─── Source material

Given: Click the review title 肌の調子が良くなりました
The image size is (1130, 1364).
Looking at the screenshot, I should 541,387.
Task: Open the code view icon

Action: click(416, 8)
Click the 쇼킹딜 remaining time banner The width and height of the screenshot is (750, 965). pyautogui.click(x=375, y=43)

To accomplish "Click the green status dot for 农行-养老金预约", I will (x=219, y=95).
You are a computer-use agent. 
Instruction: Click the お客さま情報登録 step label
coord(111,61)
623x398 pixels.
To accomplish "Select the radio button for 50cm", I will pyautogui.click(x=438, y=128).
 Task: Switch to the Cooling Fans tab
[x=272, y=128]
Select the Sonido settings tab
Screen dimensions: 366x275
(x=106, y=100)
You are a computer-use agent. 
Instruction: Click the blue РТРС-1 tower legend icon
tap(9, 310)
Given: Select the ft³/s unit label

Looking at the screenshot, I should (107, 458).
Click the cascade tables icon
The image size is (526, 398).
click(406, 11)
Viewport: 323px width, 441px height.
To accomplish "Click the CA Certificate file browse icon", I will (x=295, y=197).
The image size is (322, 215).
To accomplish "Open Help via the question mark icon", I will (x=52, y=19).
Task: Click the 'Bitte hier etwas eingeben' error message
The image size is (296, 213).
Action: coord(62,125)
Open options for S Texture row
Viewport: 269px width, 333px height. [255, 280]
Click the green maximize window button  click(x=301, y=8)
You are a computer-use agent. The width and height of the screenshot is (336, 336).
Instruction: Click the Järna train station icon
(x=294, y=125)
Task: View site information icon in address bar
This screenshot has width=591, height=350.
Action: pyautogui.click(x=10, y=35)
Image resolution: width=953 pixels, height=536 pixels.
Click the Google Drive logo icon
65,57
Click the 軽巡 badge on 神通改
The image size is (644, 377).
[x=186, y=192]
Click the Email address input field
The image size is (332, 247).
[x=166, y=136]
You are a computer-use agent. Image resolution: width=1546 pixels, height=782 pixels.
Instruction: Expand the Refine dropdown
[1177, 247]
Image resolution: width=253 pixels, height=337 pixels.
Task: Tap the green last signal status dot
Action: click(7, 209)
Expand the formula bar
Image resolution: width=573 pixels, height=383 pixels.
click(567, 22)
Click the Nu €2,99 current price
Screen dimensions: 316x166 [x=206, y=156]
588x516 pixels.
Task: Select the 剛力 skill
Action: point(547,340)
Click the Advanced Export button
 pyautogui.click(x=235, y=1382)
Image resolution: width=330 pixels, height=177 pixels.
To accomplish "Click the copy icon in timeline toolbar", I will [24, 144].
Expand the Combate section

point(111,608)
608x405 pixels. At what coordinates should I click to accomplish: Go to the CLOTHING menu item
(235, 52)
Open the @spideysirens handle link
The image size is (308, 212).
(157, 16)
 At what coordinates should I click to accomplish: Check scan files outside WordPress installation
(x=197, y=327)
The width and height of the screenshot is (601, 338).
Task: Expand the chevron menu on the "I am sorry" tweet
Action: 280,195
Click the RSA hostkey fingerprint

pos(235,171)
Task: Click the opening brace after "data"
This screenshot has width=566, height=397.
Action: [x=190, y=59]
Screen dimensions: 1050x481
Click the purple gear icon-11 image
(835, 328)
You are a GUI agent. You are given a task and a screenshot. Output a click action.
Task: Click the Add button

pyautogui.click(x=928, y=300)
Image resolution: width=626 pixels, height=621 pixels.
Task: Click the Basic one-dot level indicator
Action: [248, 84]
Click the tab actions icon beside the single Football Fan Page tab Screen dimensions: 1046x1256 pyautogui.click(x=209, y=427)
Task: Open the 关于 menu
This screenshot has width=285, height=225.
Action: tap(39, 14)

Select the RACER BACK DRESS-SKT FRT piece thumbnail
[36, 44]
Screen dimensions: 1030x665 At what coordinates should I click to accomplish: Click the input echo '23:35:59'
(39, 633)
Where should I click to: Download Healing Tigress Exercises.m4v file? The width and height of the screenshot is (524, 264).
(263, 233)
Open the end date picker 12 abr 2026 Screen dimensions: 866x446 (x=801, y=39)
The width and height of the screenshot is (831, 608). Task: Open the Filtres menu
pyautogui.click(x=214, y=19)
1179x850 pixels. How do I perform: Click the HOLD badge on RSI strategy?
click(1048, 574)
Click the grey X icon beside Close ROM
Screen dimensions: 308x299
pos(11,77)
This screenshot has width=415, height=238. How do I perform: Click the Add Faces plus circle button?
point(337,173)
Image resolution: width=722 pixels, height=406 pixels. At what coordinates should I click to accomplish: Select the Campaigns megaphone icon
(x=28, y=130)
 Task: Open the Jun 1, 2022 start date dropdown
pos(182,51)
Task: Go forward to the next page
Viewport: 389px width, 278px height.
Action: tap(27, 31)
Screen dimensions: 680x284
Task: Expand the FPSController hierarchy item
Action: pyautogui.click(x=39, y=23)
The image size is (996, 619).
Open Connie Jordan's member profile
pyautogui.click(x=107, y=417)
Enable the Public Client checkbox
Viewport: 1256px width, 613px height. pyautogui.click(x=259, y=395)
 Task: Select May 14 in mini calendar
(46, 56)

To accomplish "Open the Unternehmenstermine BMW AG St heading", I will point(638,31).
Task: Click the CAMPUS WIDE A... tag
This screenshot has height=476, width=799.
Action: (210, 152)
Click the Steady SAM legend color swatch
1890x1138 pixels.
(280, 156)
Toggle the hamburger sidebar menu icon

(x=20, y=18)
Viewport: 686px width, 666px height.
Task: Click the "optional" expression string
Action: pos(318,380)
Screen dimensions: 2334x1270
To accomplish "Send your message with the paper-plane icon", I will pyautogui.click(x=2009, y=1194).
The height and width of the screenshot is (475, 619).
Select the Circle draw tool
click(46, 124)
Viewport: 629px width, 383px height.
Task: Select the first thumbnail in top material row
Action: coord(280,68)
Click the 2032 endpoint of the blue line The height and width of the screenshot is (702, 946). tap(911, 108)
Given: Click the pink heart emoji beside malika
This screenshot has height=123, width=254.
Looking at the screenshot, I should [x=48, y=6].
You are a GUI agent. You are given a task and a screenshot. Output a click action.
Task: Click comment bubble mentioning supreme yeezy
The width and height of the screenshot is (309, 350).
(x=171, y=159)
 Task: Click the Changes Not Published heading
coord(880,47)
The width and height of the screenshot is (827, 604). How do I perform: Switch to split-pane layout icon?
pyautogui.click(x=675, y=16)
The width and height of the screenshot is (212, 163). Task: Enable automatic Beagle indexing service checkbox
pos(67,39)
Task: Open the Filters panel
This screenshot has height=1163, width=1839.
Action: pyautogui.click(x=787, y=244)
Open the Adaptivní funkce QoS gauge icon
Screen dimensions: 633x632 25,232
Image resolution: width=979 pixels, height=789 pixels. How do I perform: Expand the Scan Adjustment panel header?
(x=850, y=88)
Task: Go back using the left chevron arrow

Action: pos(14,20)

──────

**Assignment:**
Please set down again, word for word, only the lines from the start of the entries through the line with "You are a computer-use agent. Image", both ends included.

**Exercise output:**
Given: Click the review title 肌の調子が良くなりました
The image size is (1130, 1364).
Looking at the screenshot, I should 541,387.
Task: Open the code view icon

Action: click(416, 8)
Click the 쇼킹딜 remaining time banner The width and height of the screenshot is (750, 965). pyautogui.click(x=375, y=43)

To accomplish "Click the green status dot for 农行-养老金预约", I will (x=219, y=95).
You are a computer-use agent. 
Instruction: Click the お客さま情報登録 step label
coord(111,61)
623x398 pixels.
To accomplish "Select the radio button for 50cm", I will pyautogui.click(x=438, y=128).
 Task: Switch to the Cooling Fans tab
[x=272, y=128]
Select the Sonido settings tab
Screen dimensions: 366x275
(x=106, y=100)
You are a computer-use agent. 
Instruction: Click the blue РТРС-1 tower legend icon
tap(9, 310)
Given: Select the ft³/s unit label

Looking at the screenshot, I should (107, 458).
Click the cascade tables icon
The image size is (526, 398).
click(406, 11)
Viewport: 323px width, 441px height.
To accomplish "Click the CA Certificate file browse icon", I will (x=295, y=197).
The image size is (322, 215).
To accomplish "Open Help via the question mark icon", I will (x=52, y=19).
Task: Click the 'Bitte hier etwas eingeben' error message
The image size is (296, 213).
Action: coord(62,125)
Open options for S Texture row
Viewport: 269px width, 333px height. [255, 280]
Click the green maximize window button  click(x=301, y=8)
You are a computer-use agent. The width and height of the screenshot is (336, 336).
Instruction: Click the Järna train station icon
(x=294, y=125)
Task: View site information icon in address bar
This screenshot has width=591, height=350.
Action: pyautogui.click(x=10, y=35)
Image resolution: width=953 pixels, height=536 pixels.
Click the Google Drive logo icon
65,57
Click the 軽巡 badge on 神通改
The image size is (644, 377).
[x=186, y=192]
Click the Email address input field
The image size is (332, 247).
[x=166, y=136]
You are a computer-use agent. Image resolution: width=1546 pixels, height=782 pixels.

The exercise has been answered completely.